### EXERCISE DESCRIPTION
Output, exactly and in full, only the lines from the one containing "Instruction: Click the" to the last line of the data. Pictures should not appear.

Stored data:
=== Section Start ===
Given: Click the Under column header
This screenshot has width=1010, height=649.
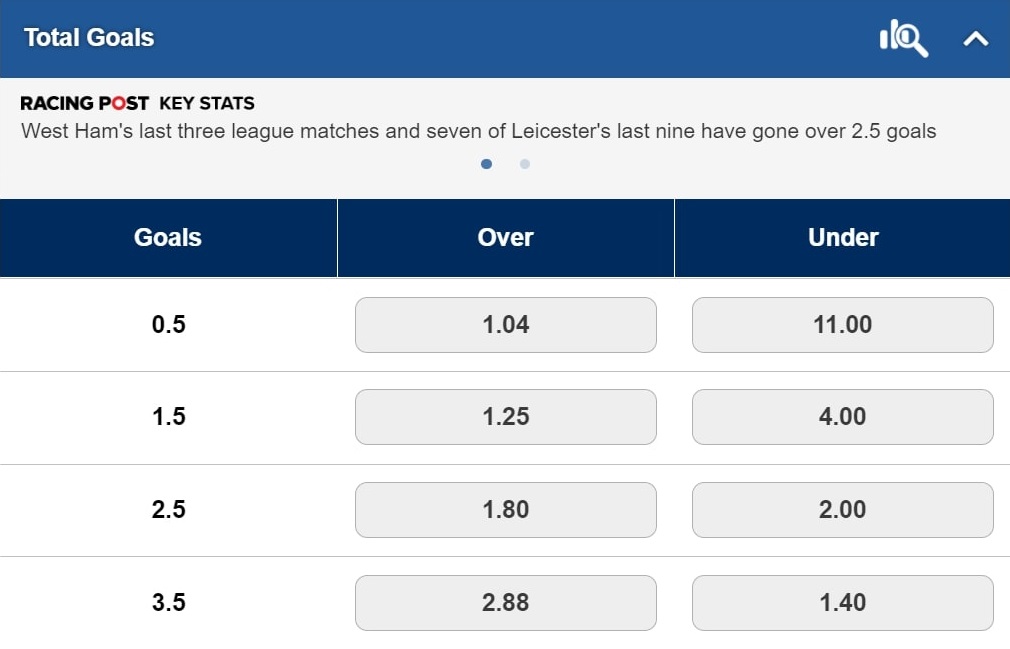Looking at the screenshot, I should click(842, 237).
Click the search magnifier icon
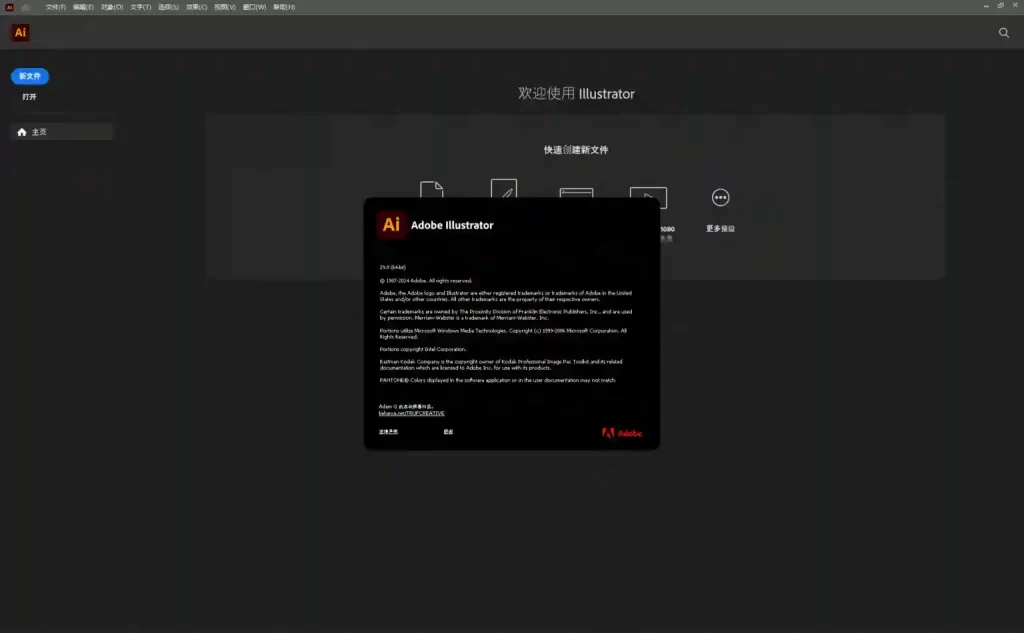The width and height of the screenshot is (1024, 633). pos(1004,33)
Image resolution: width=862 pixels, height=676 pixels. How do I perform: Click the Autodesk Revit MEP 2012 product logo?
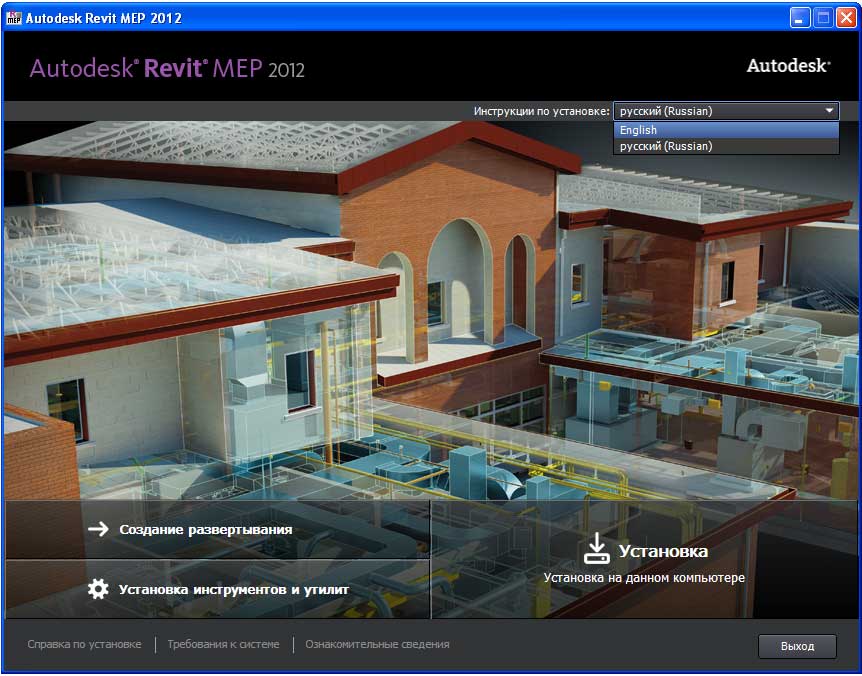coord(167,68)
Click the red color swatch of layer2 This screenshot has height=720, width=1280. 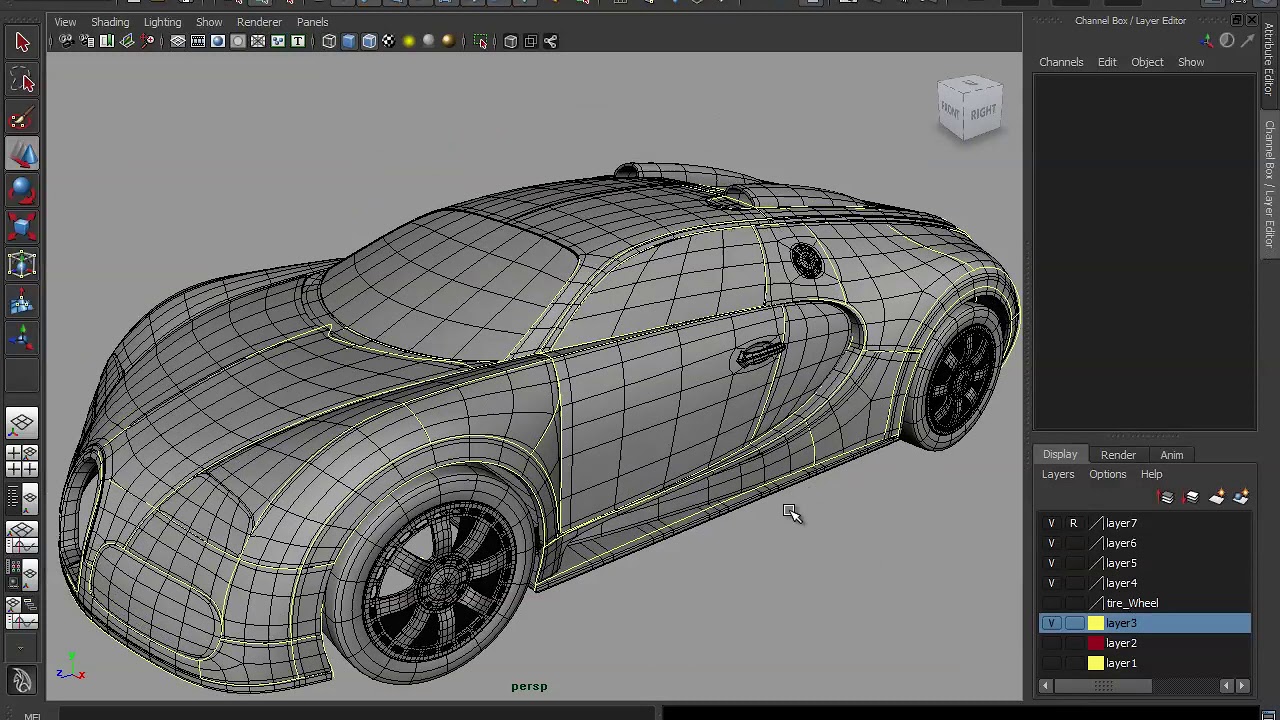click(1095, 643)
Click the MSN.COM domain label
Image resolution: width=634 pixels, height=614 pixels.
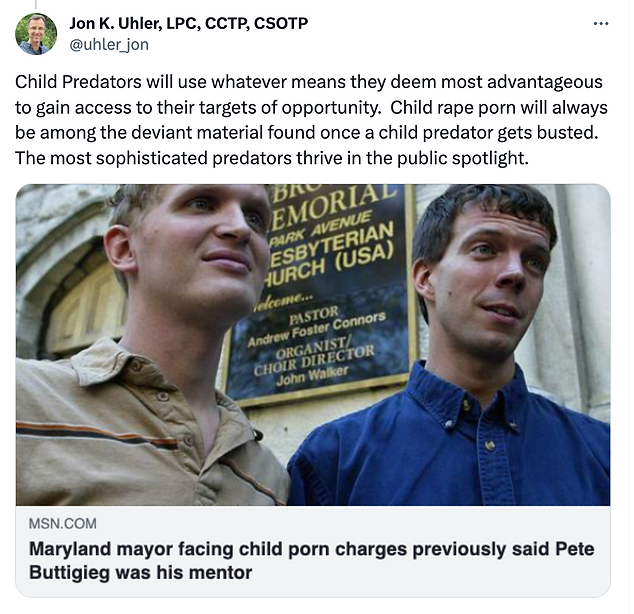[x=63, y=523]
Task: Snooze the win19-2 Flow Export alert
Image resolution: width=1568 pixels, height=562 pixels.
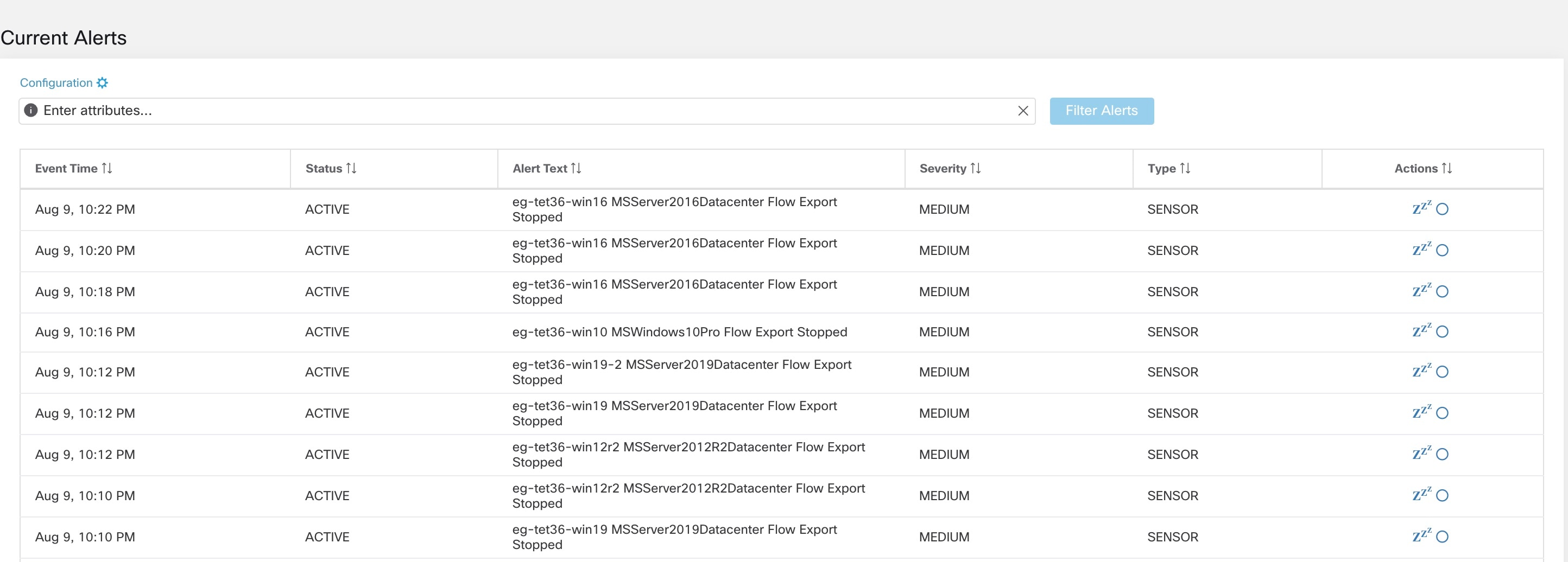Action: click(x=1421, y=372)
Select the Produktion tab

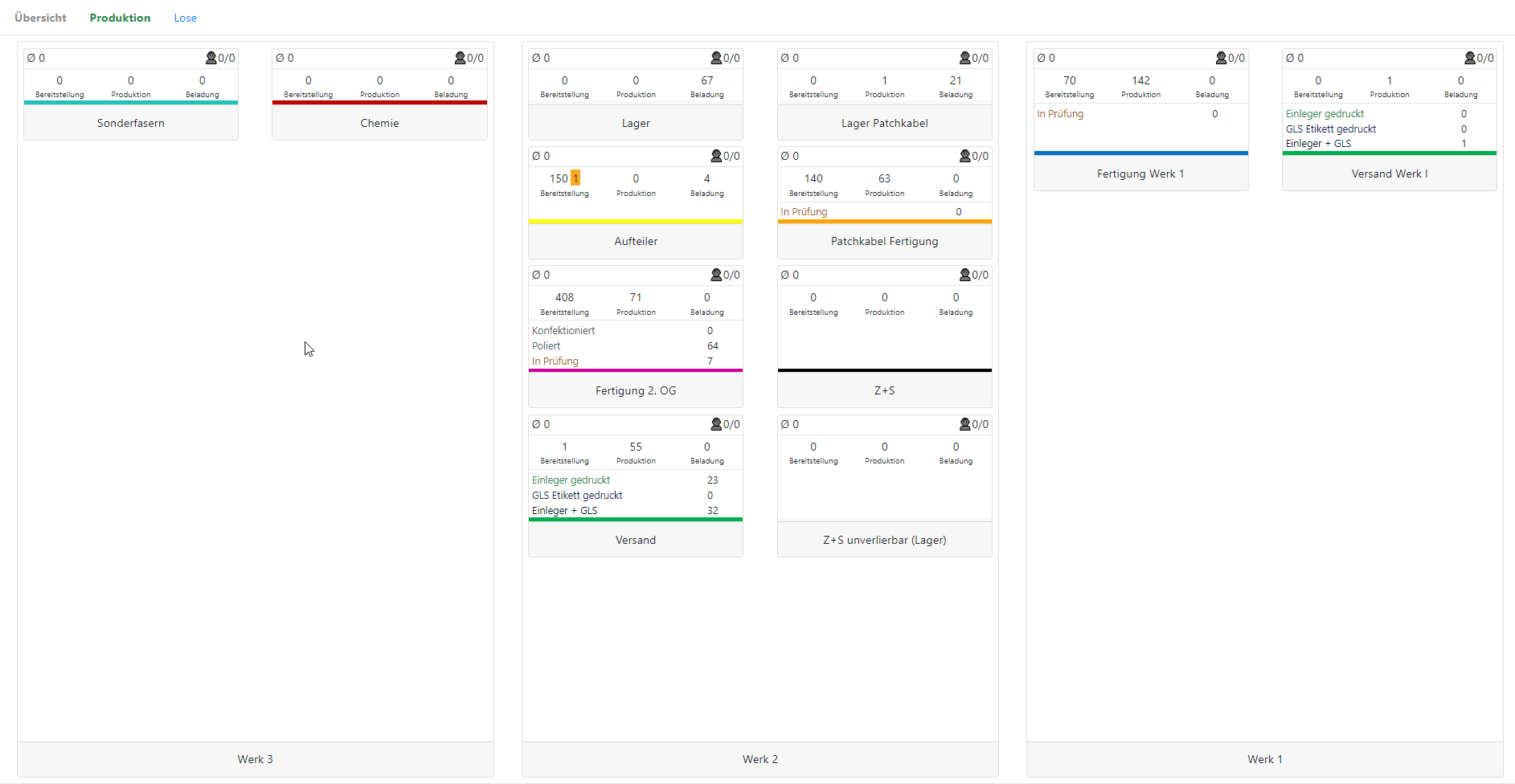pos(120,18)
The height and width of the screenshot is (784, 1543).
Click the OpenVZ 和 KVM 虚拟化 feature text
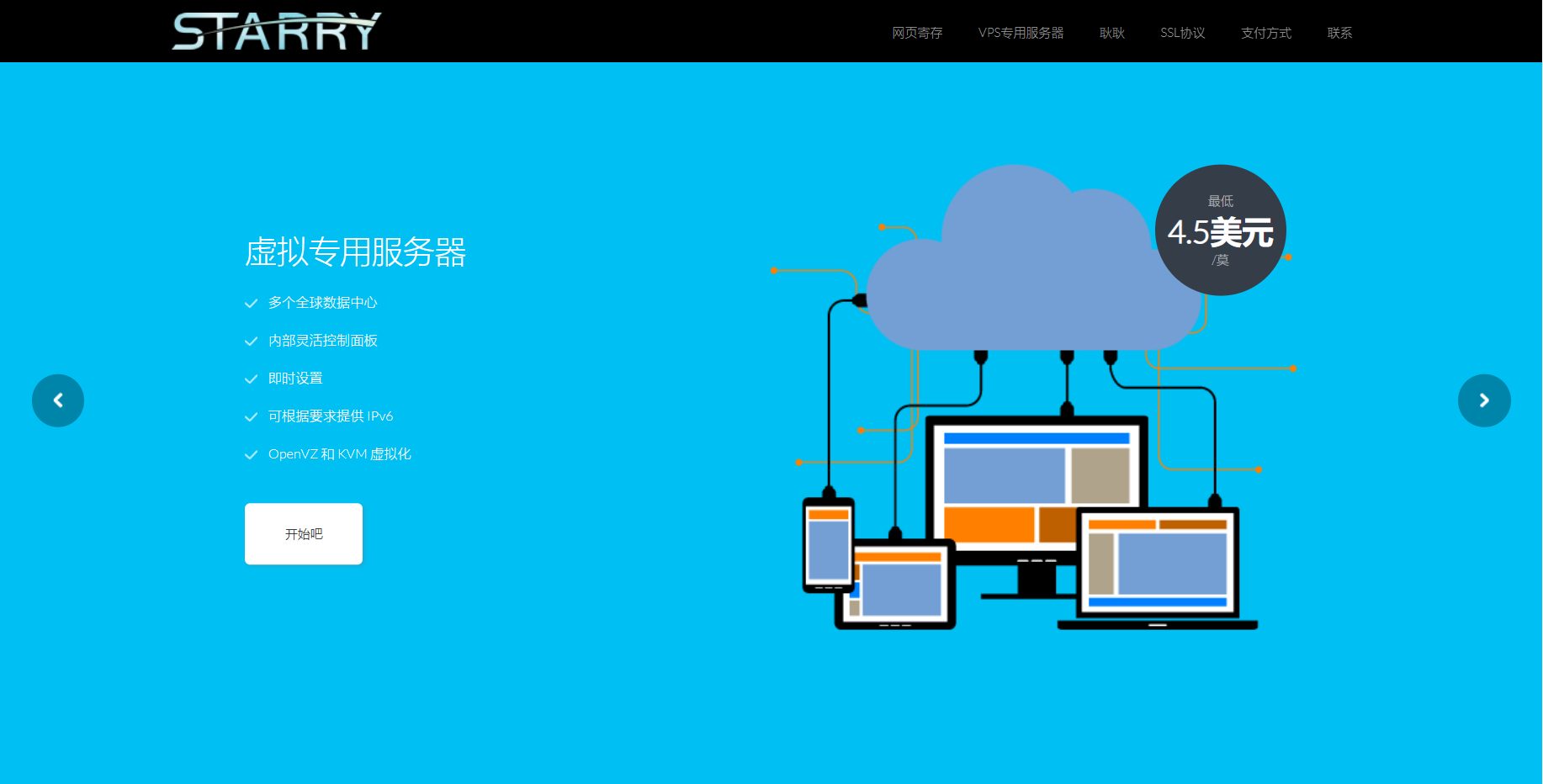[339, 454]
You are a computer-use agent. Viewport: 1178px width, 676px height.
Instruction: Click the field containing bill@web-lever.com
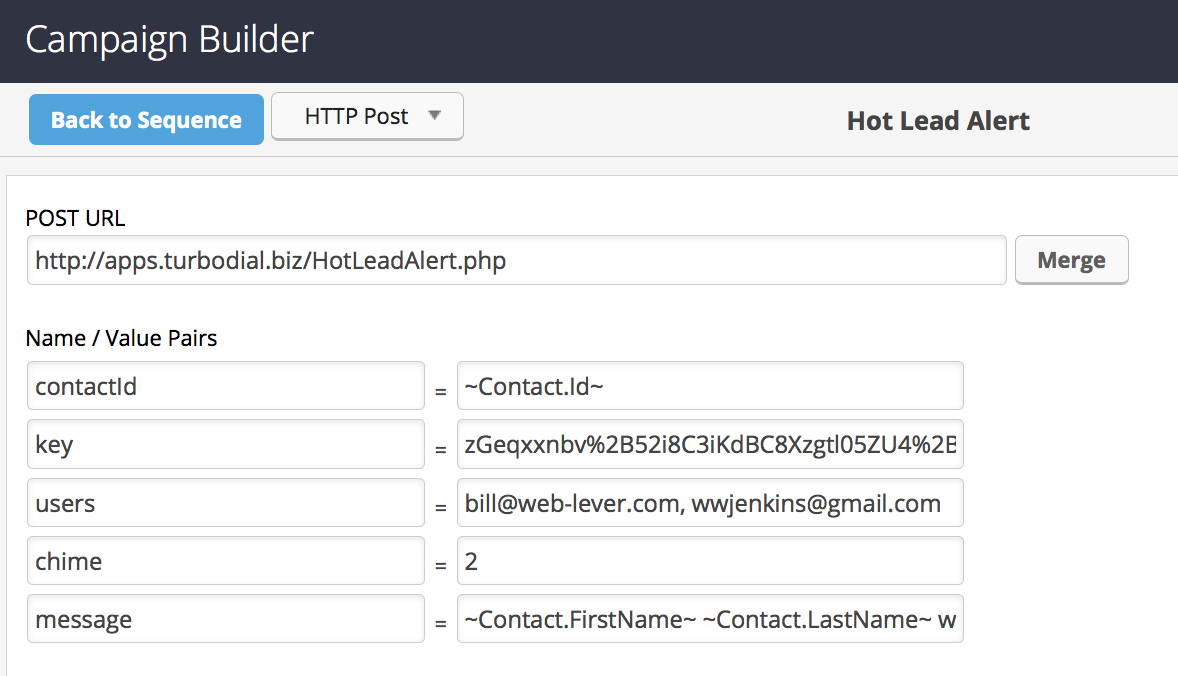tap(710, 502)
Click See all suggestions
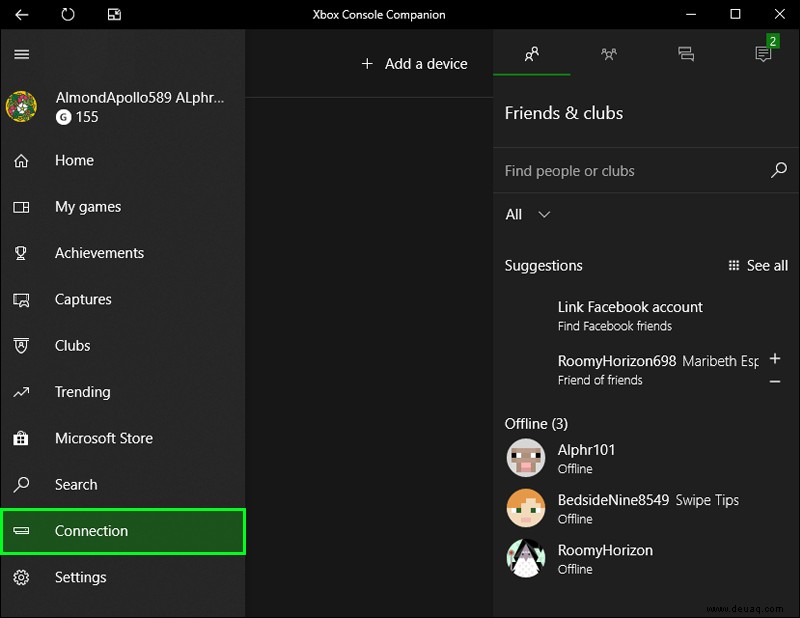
=== Section End ===
### THE ANSWER
Instruction: Click the field containing bill@web-lever.com
tap(710, 502)
Click See all suggestions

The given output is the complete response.